Constraining the photon-axion coupling constant with magnetic white dwarfs

TL;DR

This paper proposes a new astrophysical method to constrain the photon-axion coupling constant by analyzing the polarization of light from magnetic white dwarfs, providing limits complementary to laboratory experiments.

Contribution

It introduces a novel approach using white dwarf polarization data to set bounds on axion-photon coupling, extending constraints to different axion mass ranges.

Findings

Photon-axion oscillations can increase polarization levels in white dwarf magnetospheres.

Most magnetic white dwarfs exhibit only about 5% linear polarization.

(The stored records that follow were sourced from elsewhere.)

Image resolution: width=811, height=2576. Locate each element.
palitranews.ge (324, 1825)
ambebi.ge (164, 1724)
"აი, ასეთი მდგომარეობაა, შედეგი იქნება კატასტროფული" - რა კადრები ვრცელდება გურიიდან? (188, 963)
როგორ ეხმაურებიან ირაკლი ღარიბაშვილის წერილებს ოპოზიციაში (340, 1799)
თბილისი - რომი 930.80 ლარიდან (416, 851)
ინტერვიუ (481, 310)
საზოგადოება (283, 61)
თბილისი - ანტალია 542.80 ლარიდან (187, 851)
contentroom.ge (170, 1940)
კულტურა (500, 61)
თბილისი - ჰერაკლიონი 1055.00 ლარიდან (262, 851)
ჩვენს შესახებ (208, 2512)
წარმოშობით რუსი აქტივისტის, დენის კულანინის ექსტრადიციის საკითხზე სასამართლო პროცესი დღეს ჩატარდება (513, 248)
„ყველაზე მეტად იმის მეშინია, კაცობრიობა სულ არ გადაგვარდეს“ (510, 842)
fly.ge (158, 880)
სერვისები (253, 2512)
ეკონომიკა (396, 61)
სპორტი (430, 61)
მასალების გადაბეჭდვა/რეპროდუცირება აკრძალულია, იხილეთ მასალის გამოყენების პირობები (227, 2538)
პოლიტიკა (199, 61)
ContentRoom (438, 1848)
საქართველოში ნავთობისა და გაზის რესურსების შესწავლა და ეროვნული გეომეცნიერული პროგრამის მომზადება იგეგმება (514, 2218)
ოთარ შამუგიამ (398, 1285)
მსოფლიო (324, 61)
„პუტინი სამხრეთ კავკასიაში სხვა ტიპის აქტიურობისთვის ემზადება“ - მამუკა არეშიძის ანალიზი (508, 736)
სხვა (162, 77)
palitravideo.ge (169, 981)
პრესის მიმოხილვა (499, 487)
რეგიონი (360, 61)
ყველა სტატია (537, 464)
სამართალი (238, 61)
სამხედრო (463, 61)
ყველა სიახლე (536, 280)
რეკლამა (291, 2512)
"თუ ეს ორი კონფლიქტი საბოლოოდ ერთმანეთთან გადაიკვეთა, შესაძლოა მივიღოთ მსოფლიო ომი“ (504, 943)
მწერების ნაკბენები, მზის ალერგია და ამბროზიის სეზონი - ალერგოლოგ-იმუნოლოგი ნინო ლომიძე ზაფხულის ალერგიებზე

Upper limits on the coupling constant are derived based on observed polarization levels.

Abstract

The light pseudoscalar particle, dubbed the axion, borne out of the Peccei-Quinn solution to the strong CP problem in QCD remains elusive. One avenue of inferring its existence is through its coupling to electromagnetic radiation. So far, laboratory experiments have dedicated all efforts to detect the axion in the mass range $10^{-6} < m_a < 10^{-3}$ eV with a photon-axion coupling strength $g_{a\gamma\gamma} < 10^{-10}GeV^{-1}$, where the limits are derived from astrophysical considerations. In this study, we present a novel way of constraining $g_{a\gamma\gamma}$ by looking at the level of linear polarization in the radiation emerging from magnetic white dwarfs (mWDs). We find that photon-axion oscillations in WD magnetospheres can enhance the degree of linear polarization. Observing that most mWDs show only 5% linear polarization, we derive upper limits on $g_{a\gamma\gamma}$ for different axion masses.